» **EXCERPT TO READ**:

:::

Well the other night I had friend who is a teacher telling me how upset she was as she was just over a week over due with her first baby... She finished for mat leave February half term and is due back in sept as she is the main earner... So she was understandably upset that baby still hadn't arrived as she will only be 5 months old now when she returns to work... I sat and watched my husband apply for a new job online and After a couple of hours applying for it it told him the job wasn't available now! He is trying to get a better job to support us better as three children is expensive... He would love to train to do something but he can't as he is the main earner and even on a full time wage I couldn't support us all while he trained... And I can't train in what I want to do yet as kids are still so young and husband works long hours and days... So I need to be there for them....

Same night I was going up to bed and received a text off friend telling me that she was going to give up the teaching and looking into nursery nursing as she loves working with the children... So this got my back up a little... What had happened above and also tiredness from post night shifts and children being hard work.... So I text hubby as he was still downstairs... "Friend is giving up on teaching.... It's too much hard work... Waste of a degree... Not surprised as her parents funded it for her... So she doesn't have to worry about quitting... But she is looking at being a nursery nurse as she loves working with kids!" Only problem is I sent it to friend instead of hubby... I tried to delete it whilst it was sending... But it didn't send.... Sent an apology back as I felt awful... Not heard off her....

:::

» **SET PROBLEM 1**:
Convert the records, from their start through the line containing "coord(600,33)", into a Markdown table with the columns No. and Entry, skipping blank lines and omitting the pictures.
The records below this point are unrelated to the text.

:::

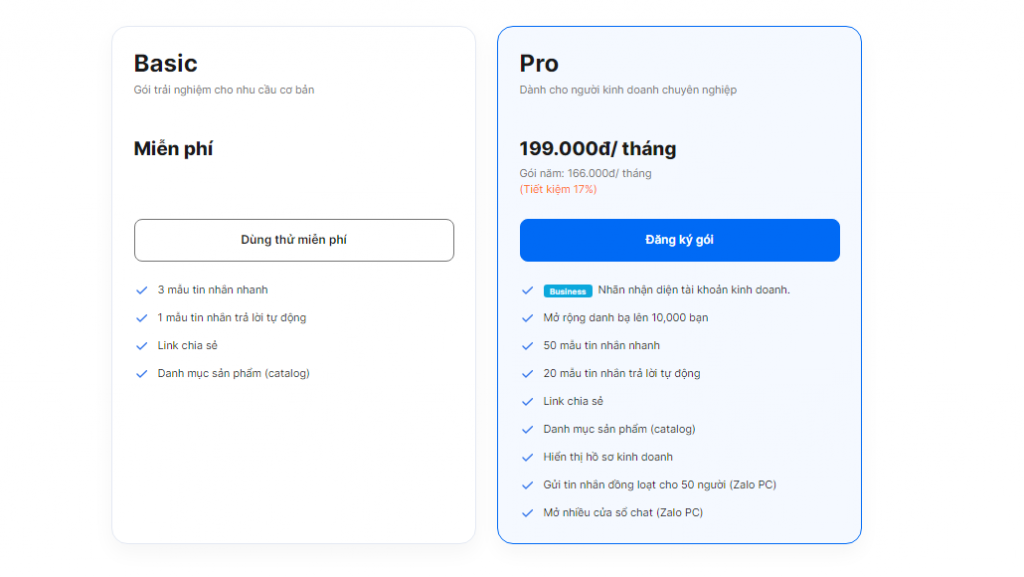1024x577 pixels.
Task: Click checkmark beside "Hiển thị hồ sơ kinh doanh"
Action: pos(527,457)
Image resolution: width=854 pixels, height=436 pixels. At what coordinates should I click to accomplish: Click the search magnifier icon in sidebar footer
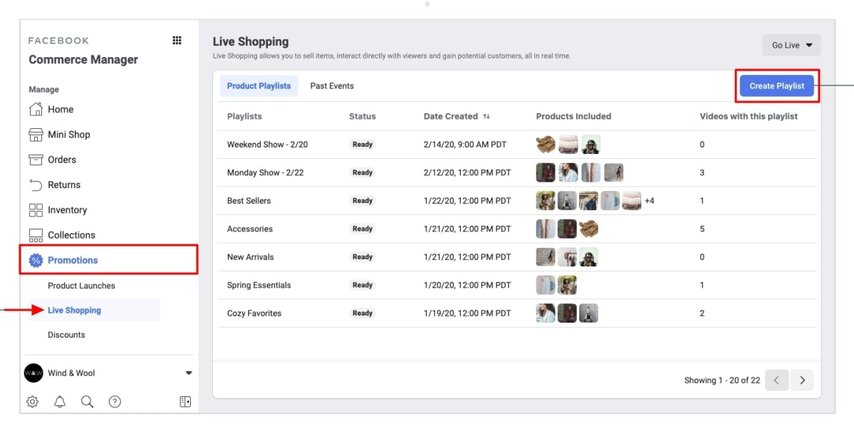click(x=87, y=402)
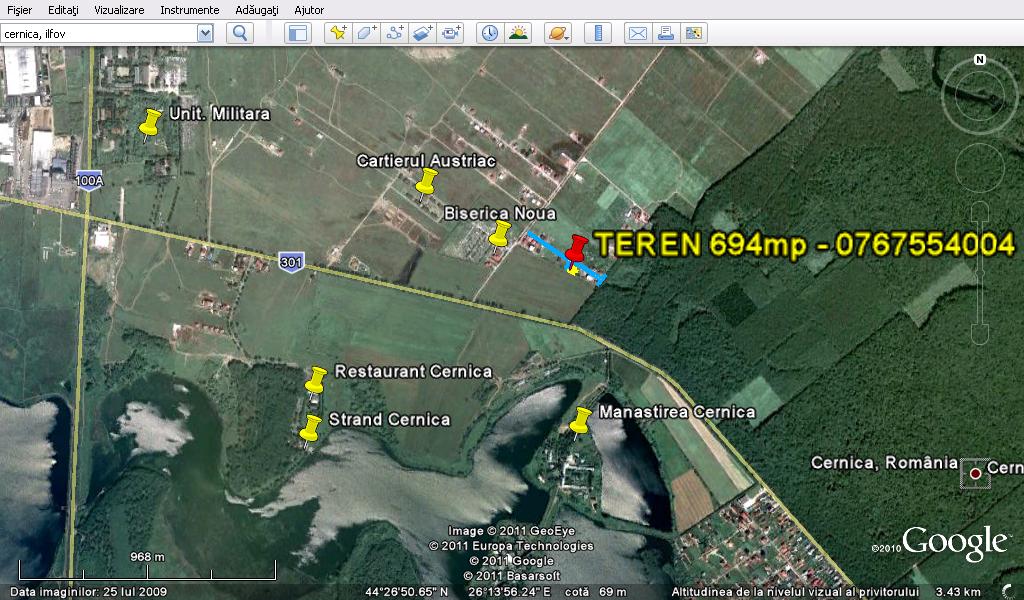Open the Ruler measuring tool

coord(600,33)
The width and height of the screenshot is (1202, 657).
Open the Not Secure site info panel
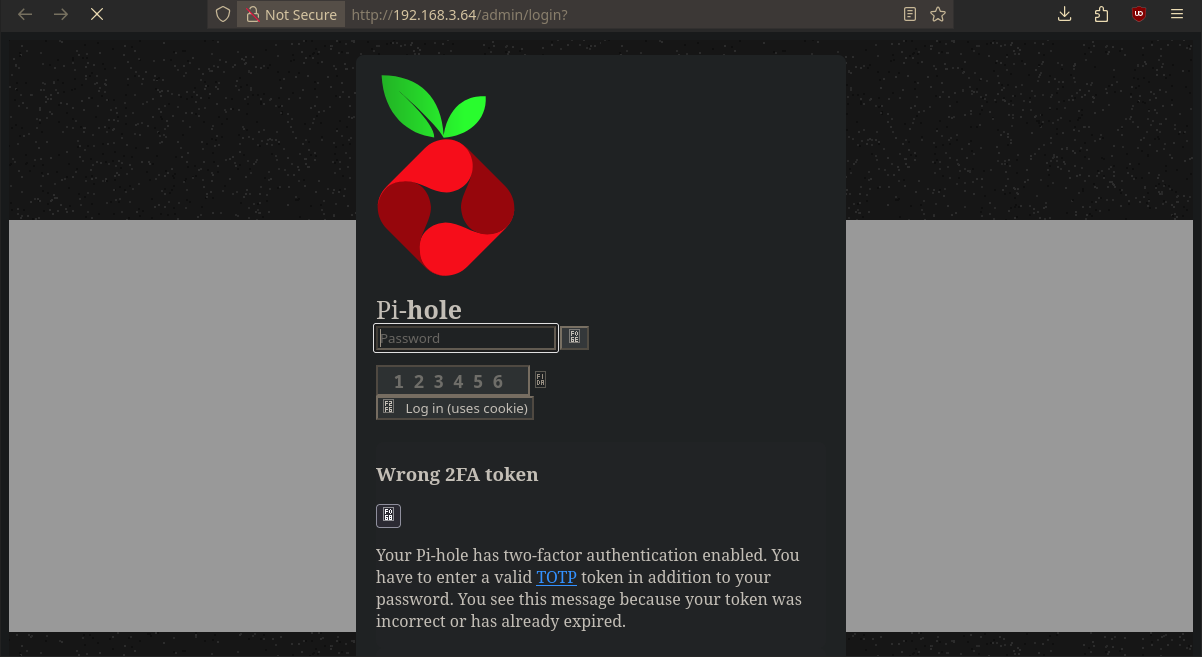(x=291, y=14)
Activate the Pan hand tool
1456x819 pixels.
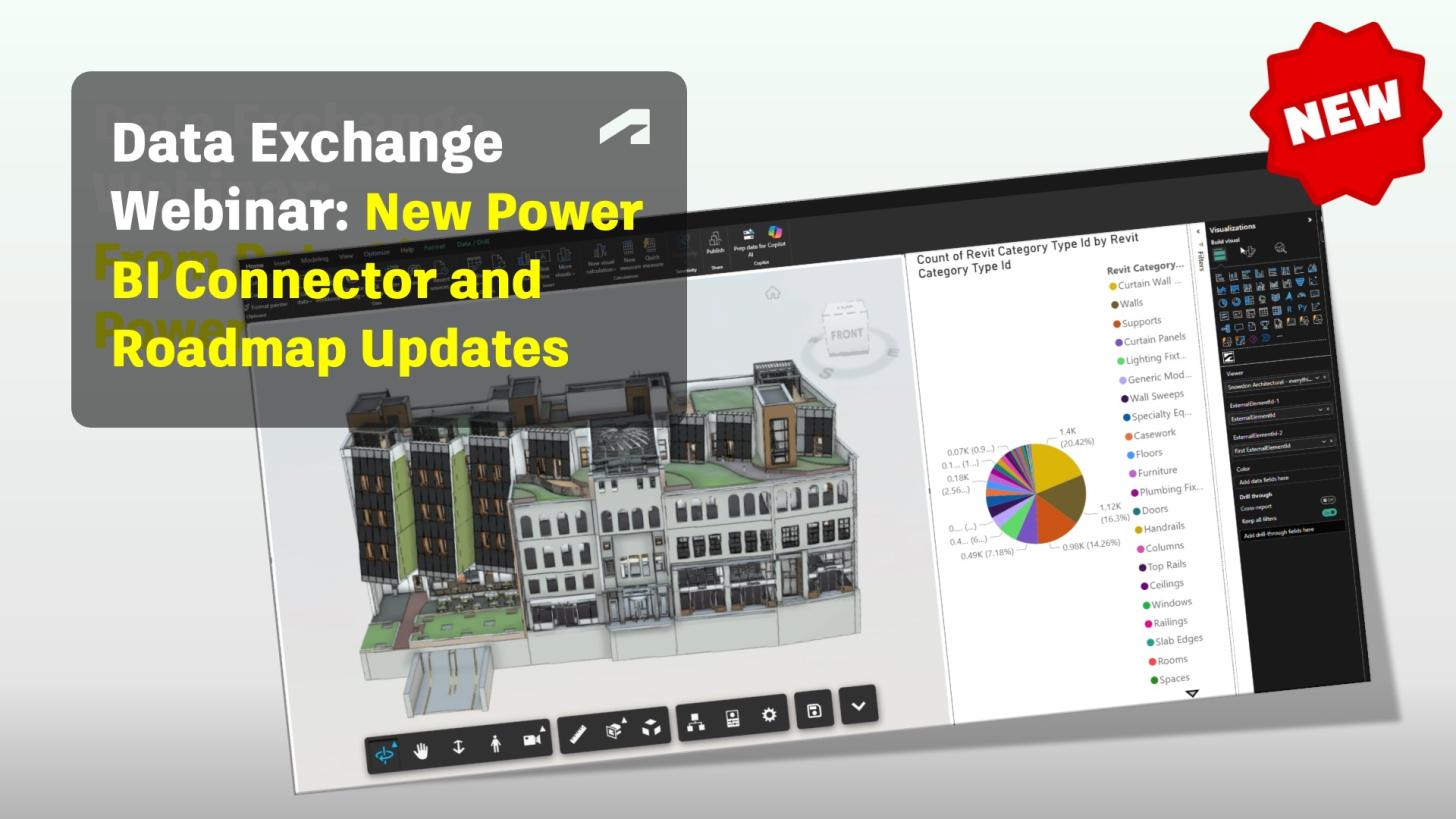point(421,750)
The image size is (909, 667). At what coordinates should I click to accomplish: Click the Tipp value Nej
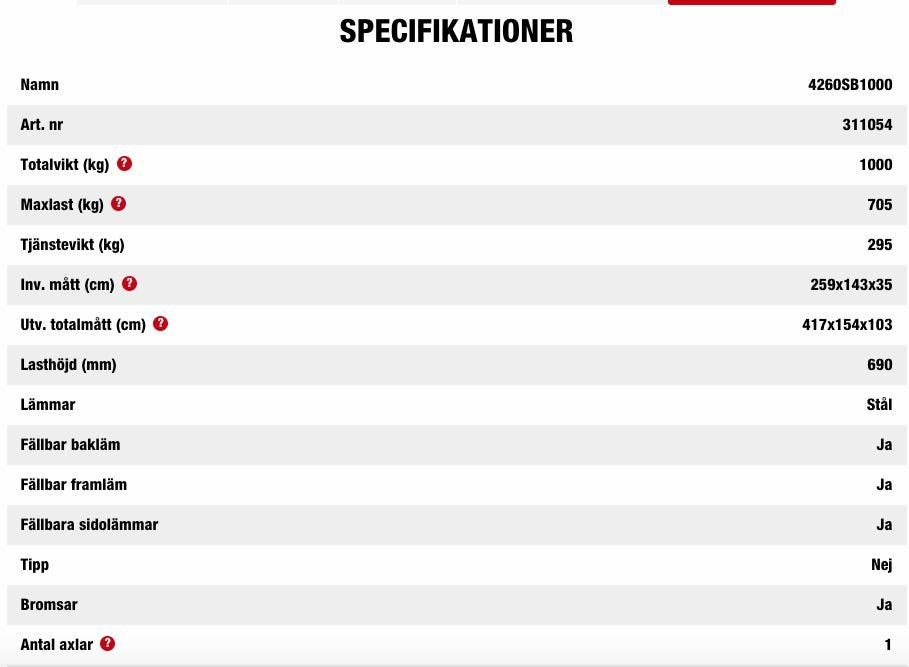[881, 565]

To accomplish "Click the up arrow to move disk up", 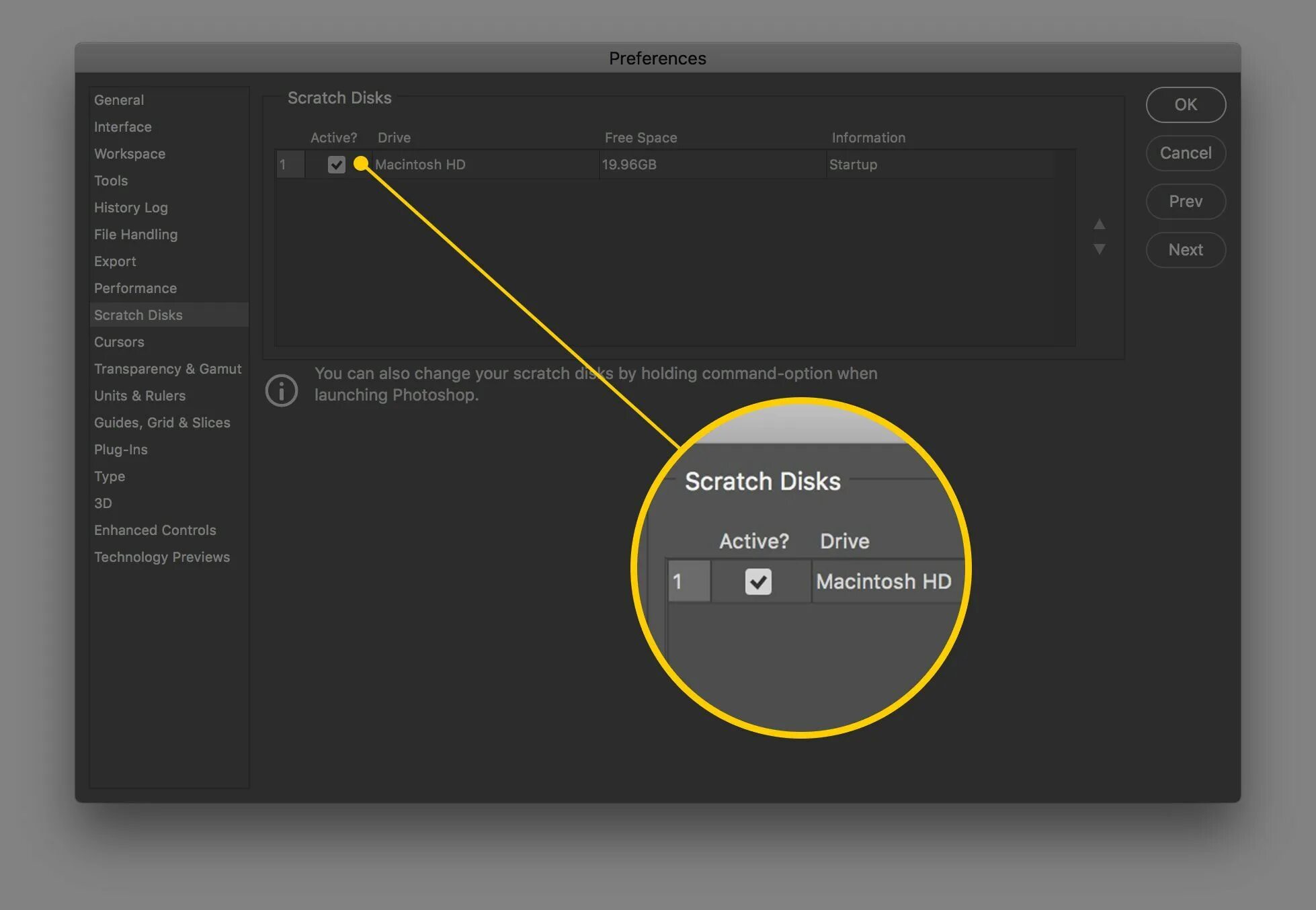I will pos(1099,224).
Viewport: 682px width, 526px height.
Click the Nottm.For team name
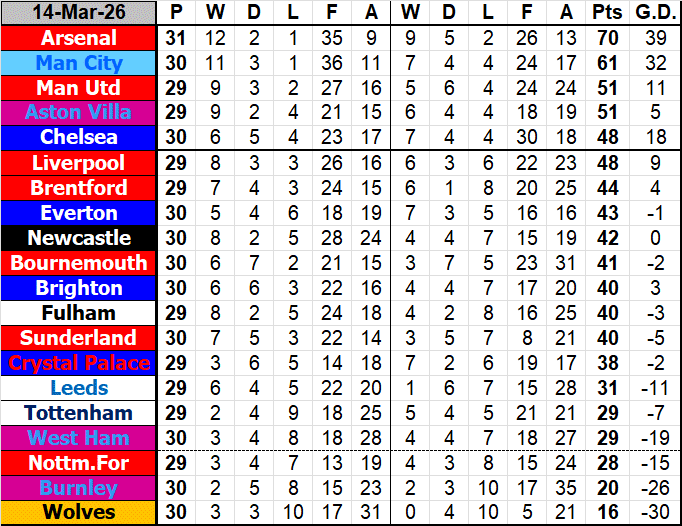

:::

» **SET PROBLEM 2**:
Output the post about the text message sent to the wrong person, reproduced in full and unchanged.

» **FULL ANSWER 1**:
| No. | Entry |
|---|---|
| 1 | 1024x577 pixels. |
| 2 | Task: Click checkmark beside "Hiển thị hồ sơ kinh doanh" |
| 3 | Action: pos(527,457) |
| 4 | Image resolution: width=854 pixels, height=436 pixels. At what coordinates should I click to accomplish: Click the search magnifier icon in sidebar footer |
| 5 | click(x=87, y=402) |
| 6 | Open the Ruler measuring tool |
| 7 | coord(600,33) |

» **FULL ANSWER 2**:
Well the other night I had friend who is a teacher telling me how upset she was as she was just over a week over due with her first baby... She finished for mat leave February half term and is due back in sept as she is the main earner... So she was understandably upset that baby still hadn't arrived as she will only be 5 months old now when she returns to work... I sat and watched my husband apply for a new job online and After a couple of hours applying for it it told him the job wasn't available now! He is trying to get a better job to support us better as three children is expensive... He would love to train to do something but he can't as he is the main earner and even on a full time wage I couldn't support us all while he trained... And I can't train in what I want to do yet as kids are still so young and husband works long hours and days... So I need to be there for them....

Same night I was going up to bed and received a text off friend telling me that she was going to give up the teaching and looking into nursery nursing as she loves working with the children... So this got my back up a little... What had happened above and also tiredness from post night shifts and children being hard work.... So I text hubby as he was still downstairs... "Friend is giving up on teaching.... It's too much hard work... Waste of a degree... Not surprised as her parents funded it for her... So she doesn't have to worry about quitting... But she is looking at being a nursery nurse as she loves working with kids!" Only problem is I sent it to friend instead of hubby... I tried to delete it whilst it was sending... But it didn't send.... Sent an apology back as I felt awful... Not heard off her....